The beer in question is one of my favorite Pales that I am trying to improve with more hop presence and crispness so does this look about right as a starting point without going over board?
Appreciate the input and patience, feeling like a noob again
i just tasted a sample of my pale ale after 3 weeks. it was my first upping sulfate close to 200pmm, calcium around 70ppm and chloride around 60ppm (as i recall)… just play with additions in bru’nwater). anyway, there is a huge difference in the perception of dry and crisp, with the hop shining through the malt. if that’s what you are looking for, don’t be afraid to bring the sulfate up…id start around 200ppm and see how you like it. ive read others doing IPA’s at 300-400ppm, but i have no experience with that.

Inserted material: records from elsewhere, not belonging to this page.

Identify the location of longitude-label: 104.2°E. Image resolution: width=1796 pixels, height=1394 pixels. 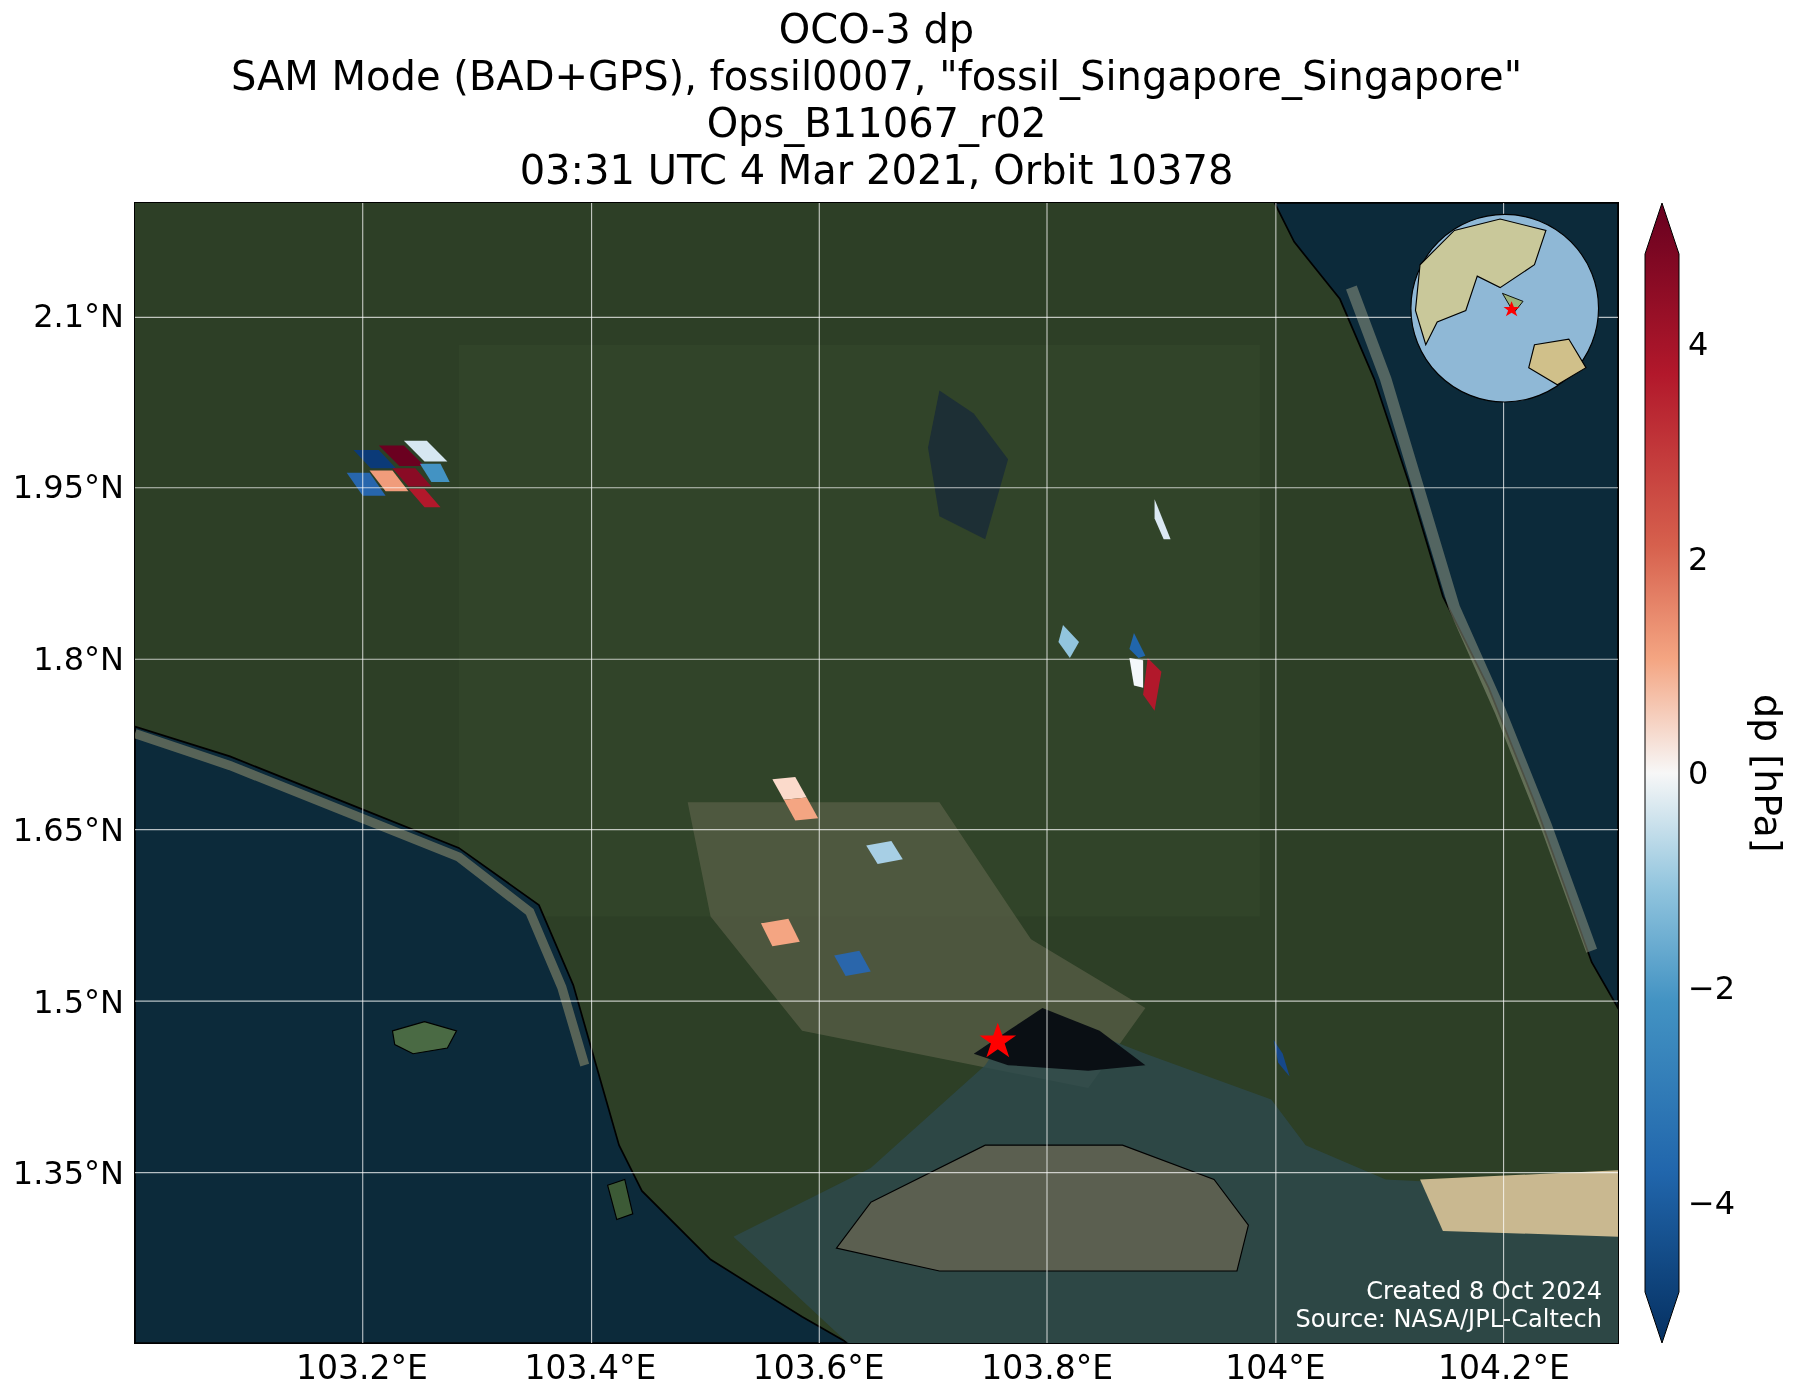
(1504, 1368).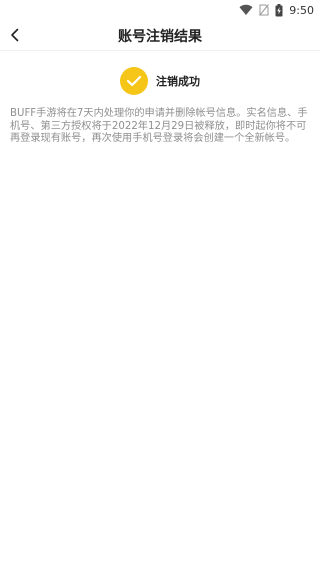 Image resolution: width=320 pixels, height=568 pixels. I want to click on wifi-icon, so click(246, 10). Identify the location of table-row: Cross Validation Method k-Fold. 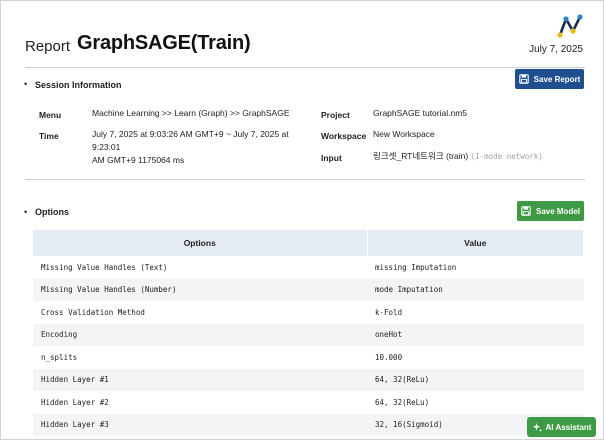
(308, 312).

Can you elaborate a little more on this statement? Particularly what role does alkalinity play on flavor perception. What role on pH. Then framing it in context of your worries about lighter beers. What effect exactly would you be worried about.
CaCO3 will keep your mash pH from being able to acidify enough in light beers. Since there are not any dark grains to help acidify the mash, the pH wil not get down into the desired range for those light beers.
From what I have read, it takes free hydrogen ions out of solution by forming H2O and CO2. The free hydrogen ions are what causes your pH to drop.
Along with the pH problem, the alkalinity will make the light beers taste the opposite of crisp. My Pilsners tasted “muddy” in the finish, not clean and crisp like they do now that I brew with RO and adjust.
Prabably. Try a test mash with a small weight of the grist and your water before you brew. If it is too high, then formulate the recipe with acidulated malt. Weyermann says 1% will lower the pH 0.1, so start there and see where you end up. Adjust the mash up/down once you measure.
Cool, I’m working up a Belgian Wit/white recipe that this will probably be necessary for as I don’t anticipate the grist dropping the pH to desirable levels
I’m trying to get something like Allagash White, looks like I might need to use about 5% but that seems like a lot? My normal pH is in the very low 6 range and my regular beers have always gotten me a good pH with out its use.
A little lactic acid will do the trick. Acid malt will require more than you probably want. Your alkalinity isn’t extremely high, and I’d imagine you would only need small amounts (1-2ml) to drop the ph to desired range. Just plug in lactic acid and see how much you need for the amount of water and the recipe.